TASK INPUTS START
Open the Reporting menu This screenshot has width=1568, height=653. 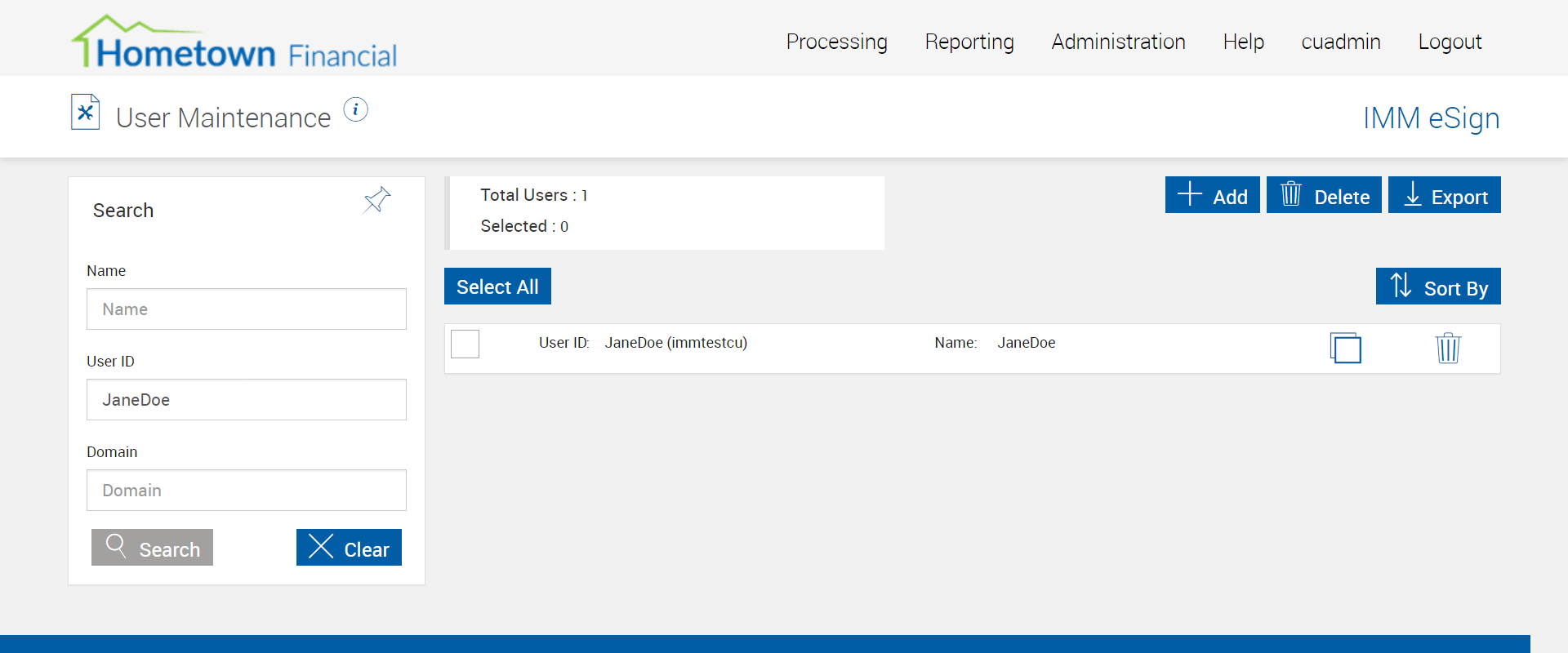point(969,42)
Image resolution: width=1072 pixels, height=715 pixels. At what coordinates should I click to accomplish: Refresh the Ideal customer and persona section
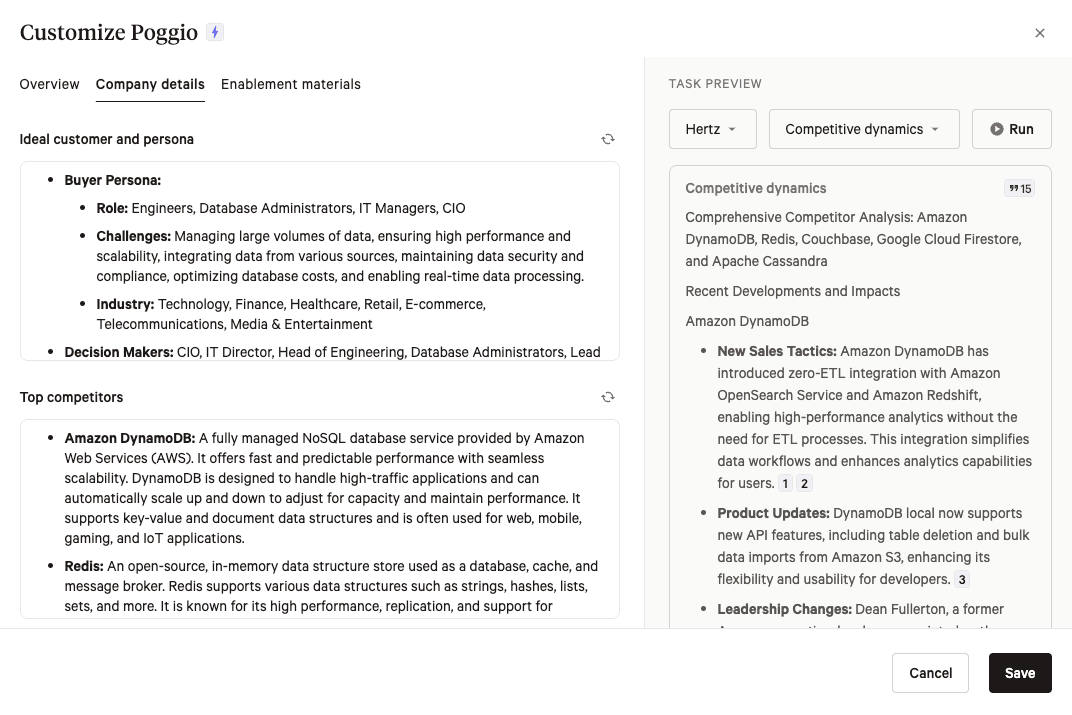(607, 139)
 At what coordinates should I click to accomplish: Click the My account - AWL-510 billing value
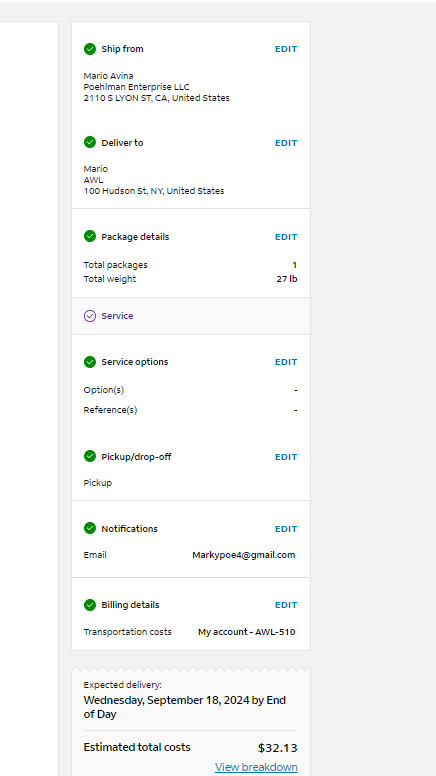click(246, 632)
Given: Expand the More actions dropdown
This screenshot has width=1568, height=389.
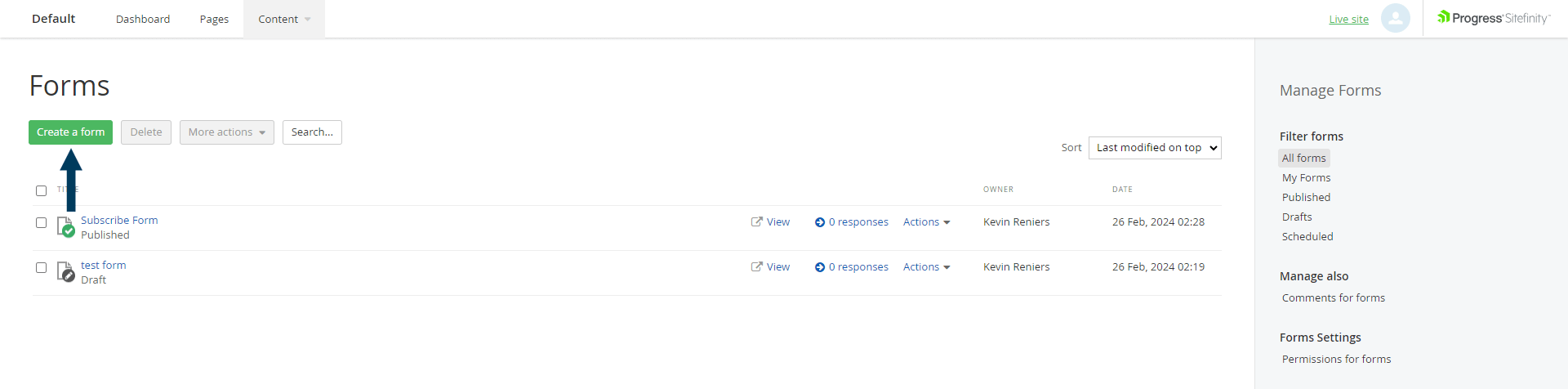Looking at the screenshot, I should (x=227, y=132).
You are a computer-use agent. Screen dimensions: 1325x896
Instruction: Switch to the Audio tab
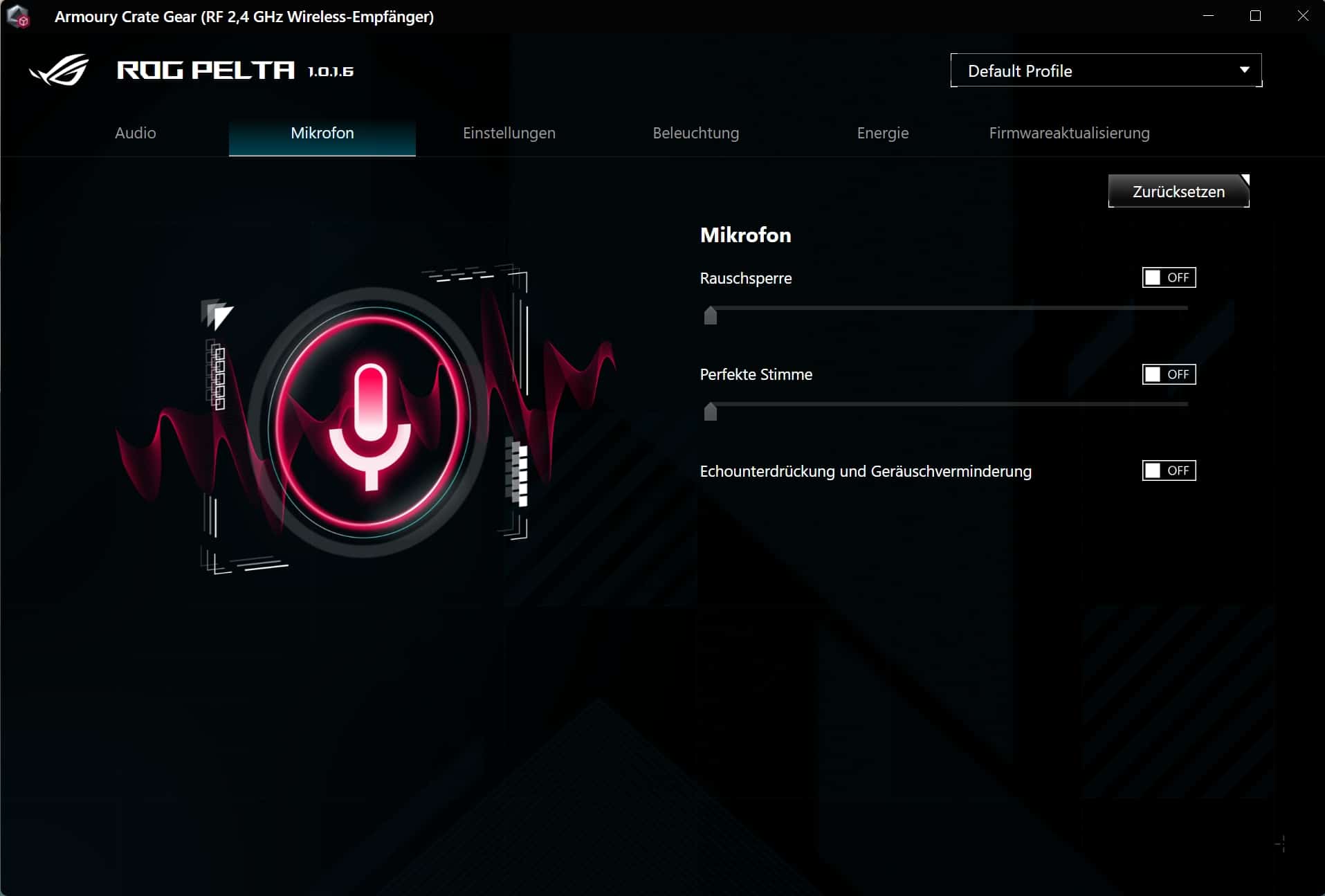pyautogui.click(x=136, y=133)
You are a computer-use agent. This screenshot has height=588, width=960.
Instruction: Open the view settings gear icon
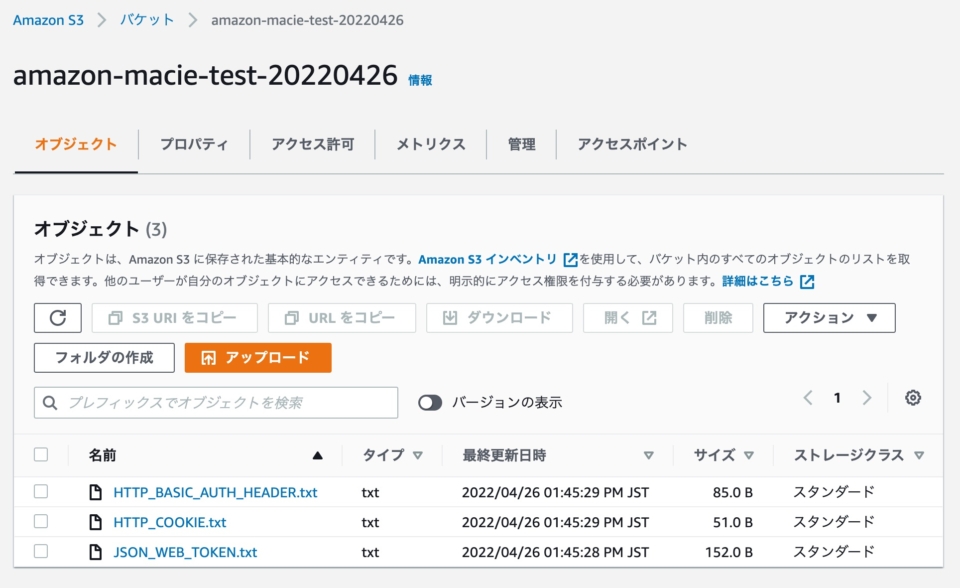pyautogui.click(x=912, y=397)
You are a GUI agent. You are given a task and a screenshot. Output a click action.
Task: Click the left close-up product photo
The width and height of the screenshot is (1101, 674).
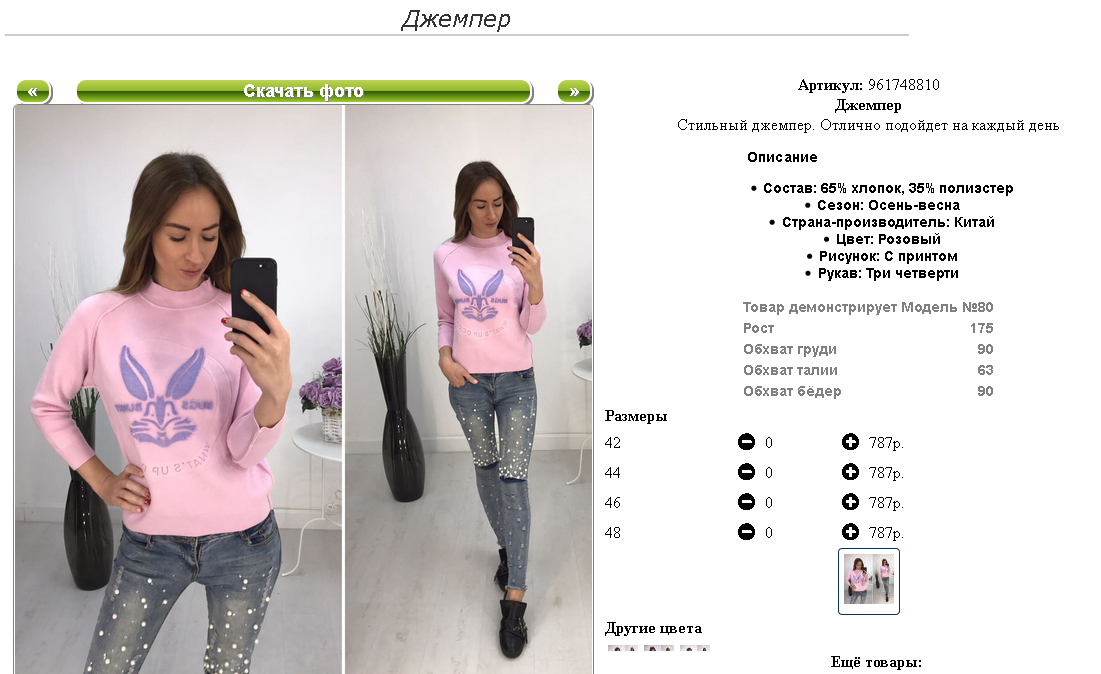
TASK INPUTS END
EXERCISE DIRECTIONS
Repeat word for word the lines beginning at the one with "Instruction: Switch to the Audio tab" and ending at the final line of the records above, both included, and no others. Leave the pictures out.

SOLUTION TO THIS TASK
Instruction: Switch to the Audio tab
pyautogui.click(x=136, y=133)
You are a computer-use agent. This screenshot has height=588, width=960.
Instruction: Open the view settings gear icon
pyautogui.click(x=912, y=397)
You are a GUI agent. You are given a task and a screenshot. Output a click action.
Task: Click the left close-up product photo
The width and height of the screenshot is (1101, 674).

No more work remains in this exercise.